On July 19, Attorney General Jeff Sessions authorized a significant policy shift at the Department of Justice that will lead to an expansion of civil-asset forfeiture—a controversial practice through which law-enforcement agents can take property they believe is related to or connected with criminal activity. What makes the practice controversial is that agents can seize property without ever having to prove that it was used in the commission of a crime, that it was purchased with the proceeds of a crime, or even show that a crime was actually committed.

Individuals and groups across the political spectrum have voiced opposition to the practice. Civil-asset forfeiture has been criticized by the right-leaning Heritage Foundation, the left-wing Center for American Progress, and the libertarian-leaning Cato Institute. One of the drivers behind this broad opposition is growing evidence that the practice is used primarily not as a crime-fighting tool, but rather as a way to pad the budgets of law-enforcement agencies—something the Institute for Justice has documented in its recent report entitled Policing for Profit. As James Copland and I pointed out in an op-ed for Fox News earlier this year, federal agencies don’t even collect data to measure “how often seizures and forfeitures advance or relate to criminal investigations.” An Office of the Inspector General report in March evaluated a sample of 100 forfeitures initiated by the Drug Enforcement Agency (DEA). Of those, the DEA could verify only 44 as having “advanced or having been related to criminal investigations.”

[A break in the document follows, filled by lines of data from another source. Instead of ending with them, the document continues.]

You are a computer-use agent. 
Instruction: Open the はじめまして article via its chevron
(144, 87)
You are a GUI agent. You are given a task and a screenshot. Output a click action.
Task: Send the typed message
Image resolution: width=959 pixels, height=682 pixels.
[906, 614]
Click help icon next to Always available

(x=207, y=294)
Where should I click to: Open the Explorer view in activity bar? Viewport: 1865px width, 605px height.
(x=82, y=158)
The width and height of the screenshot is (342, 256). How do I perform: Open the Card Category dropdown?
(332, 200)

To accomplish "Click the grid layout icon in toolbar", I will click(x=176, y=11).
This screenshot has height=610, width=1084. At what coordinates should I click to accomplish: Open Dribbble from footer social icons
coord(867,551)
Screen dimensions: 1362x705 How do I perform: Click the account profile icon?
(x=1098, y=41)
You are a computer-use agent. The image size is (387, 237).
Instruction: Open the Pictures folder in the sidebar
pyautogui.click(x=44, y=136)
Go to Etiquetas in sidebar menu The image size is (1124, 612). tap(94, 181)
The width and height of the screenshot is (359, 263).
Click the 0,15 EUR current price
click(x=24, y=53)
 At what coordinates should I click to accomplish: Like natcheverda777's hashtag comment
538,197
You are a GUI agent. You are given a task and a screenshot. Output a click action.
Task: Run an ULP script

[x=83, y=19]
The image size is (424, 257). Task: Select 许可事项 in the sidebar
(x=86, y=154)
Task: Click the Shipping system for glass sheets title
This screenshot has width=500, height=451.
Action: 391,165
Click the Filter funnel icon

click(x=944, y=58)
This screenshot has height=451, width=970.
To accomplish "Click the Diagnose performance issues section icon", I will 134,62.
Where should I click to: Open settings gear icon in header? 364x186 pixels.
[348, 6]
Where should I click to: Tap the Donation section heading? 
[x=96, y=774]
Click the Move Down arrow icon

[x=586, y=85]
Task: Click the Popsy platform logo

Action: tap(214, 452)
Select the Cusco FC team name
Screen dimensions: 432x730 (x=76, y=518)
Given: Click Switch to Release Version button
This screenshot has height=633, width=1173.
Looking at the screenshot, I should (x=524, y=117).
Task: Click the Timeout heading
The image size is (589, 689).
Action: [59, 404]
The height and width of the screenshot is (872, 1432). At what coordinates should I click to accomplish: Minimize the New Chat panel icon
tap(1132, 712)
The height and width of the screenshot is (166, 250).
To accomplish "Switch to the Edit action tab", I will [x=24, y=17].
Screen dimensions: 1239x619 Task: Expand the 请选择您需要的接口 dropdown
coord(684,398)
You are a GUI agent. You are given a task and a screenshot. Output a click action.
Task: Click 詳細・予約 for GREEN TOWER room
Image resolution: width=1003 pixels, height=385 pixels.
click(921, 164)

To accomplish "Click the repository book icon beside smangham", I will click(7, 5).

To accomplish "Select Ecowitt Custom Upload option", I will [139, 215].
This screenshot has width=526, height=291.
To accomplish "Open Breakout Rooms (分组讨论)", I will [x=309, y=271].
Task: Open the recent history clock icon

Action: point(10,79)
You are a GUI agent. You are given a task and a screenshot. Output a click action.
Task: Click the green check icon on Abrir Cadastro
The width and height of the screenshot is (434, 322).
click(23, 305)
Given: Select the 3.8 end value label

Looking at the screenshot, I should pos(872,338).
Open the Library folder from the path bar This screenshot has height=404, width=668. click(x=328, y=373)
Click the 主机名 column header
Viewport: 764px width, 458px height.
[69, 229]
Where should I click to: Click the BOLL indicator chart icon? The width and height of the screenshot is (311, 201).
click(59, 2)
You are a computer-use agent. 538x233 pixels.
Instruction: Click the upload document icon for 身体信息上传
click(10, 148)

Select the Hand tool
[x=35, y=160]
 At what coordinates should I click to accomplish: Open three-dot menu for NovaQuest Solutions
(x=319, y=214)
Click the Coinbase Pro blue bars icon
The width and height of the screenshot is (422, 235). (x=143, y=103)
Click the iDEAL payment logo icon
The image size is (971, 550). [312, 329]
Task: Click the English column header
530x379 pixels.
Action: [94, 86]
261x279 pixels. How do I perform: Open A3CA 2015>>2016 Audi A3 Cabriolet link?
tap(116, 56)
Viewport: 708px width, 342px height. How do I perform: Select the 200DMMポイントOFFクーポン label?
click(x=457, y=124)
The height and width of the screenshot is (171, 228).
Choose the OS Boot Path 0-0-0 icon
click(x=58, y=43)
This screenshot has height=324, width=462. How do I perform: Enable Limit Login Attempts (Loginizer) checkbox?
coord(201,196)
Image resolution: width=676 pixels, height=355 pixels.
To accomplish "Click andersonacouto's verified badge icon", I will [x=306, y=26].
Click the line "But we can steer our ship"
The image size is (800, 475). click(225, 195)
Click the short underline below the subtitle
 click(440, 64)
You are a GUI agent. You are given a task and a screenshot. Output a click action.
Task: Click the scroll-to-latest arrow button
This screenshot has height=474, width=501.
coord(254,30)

In a statement published in early March, Justice Clarence Thomas indicated that, in its current form, civil-asset forfeiture might even be unconstitutional, noting that “[t]his system—where police can seize property with limited judicial oversight and retain it for their own use— has led to egregious and well-chronicled abuses.” These abuses, which have even drawn the ire of late-night TV host John Oliver, have helped spark reforms across the country. As the Institute for Justice has noted, since 2014, 24 states have reformed their civil-forfeiture laws, and 14 now require a criminal conviction before property can be forfeited.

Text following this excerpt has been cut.